The market for modern servants is booming, but some institutions that have regularly offered “butler training” are troubled by upstarts looking to profit from one of the few growing career niches.

Frances Robinson of The Wall Street Journal has this analysis:

The white gloves are on in the fight to serve the growing ranks of the superrich.

New academies for domestic staff are opening doors world-wide, while existing schools are busier than ever. But as the market for talent booms, some established types are fretting about the upstarts and their newfangled ways.

“I’ve been fighting against the many, many charlatans in this business forever, and I will do so for the rest of my life,” says Robert Wennekes, chief executive of The International Butler Academy. “There are too many out there who claim that they’re butlers when they’re not.”

Mr. Wennekes blanches at the thought. He isn’t overly impressed by technology, and he definitely doesn’t condone over familiarity.

Certain indignities bother him more than others. Mr. Wennekes recalls, for instance, one student who had been taught by another school to pull the toe of a sleeping principal if he wasn’t awake in time for his breakfast tray.

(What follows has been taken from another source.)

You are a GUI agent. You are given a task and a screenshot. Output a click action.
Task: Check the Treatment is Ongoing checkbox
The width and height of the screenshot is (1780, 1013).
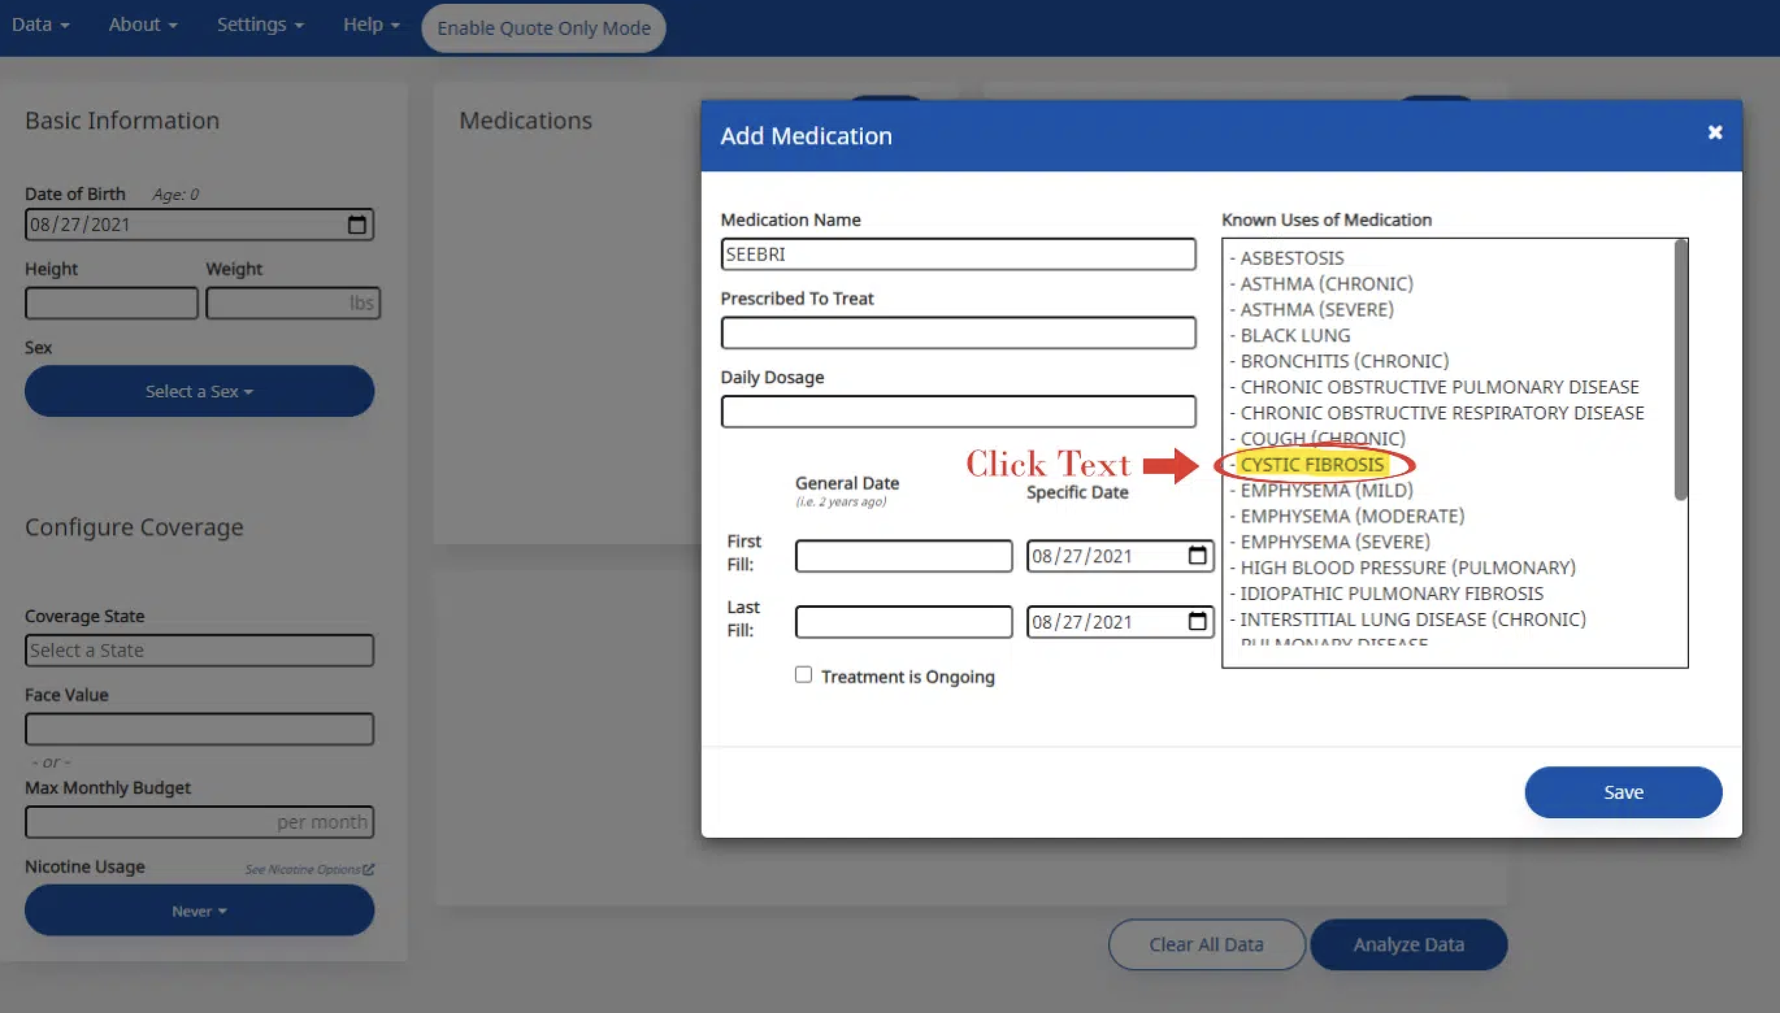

“If my butler did that to me, I’d kick him out,” says Mr. Wennekes.

After a career culminating in the role of head butler at the U.S. Embassy in Germany, Mr. Wennekes started a recruitment agency for domestic staff. Soon after, in 1999, he set up the school to train candidates himself when demand began to outpace supply.

Vincent Vermeulen, a former butler himself, sees things differently. He recently set up the School for Butlers and Hospitality in Brussels. The outfit’s four-week course, as outlined on its website, aims to “prepare students to face challenges of the modern international household.”

Students stay in touch on the school’s Facebook page, instructors keep teaching notes on iPads and a postgrad butling app is in the works. Mr. Vermeulen beseeches students to be of service in a 21st-century kind of way—ready with smartphone chargers and condoms, as well as shoeshine kits and hair pomade.

Others are on a similar wavelength. “Times are changing, and we’re using technology that we weren’t using back in the ‘Downton Abbey’ days,” says Sara Vestin Rahmani, director of the London-based Bespoke Bureau. “If somebody wants a super-modern, high-tech, Mac-ified, BlackBerry-fied 25-year-old female multitasker,” her agency can provide that, she says.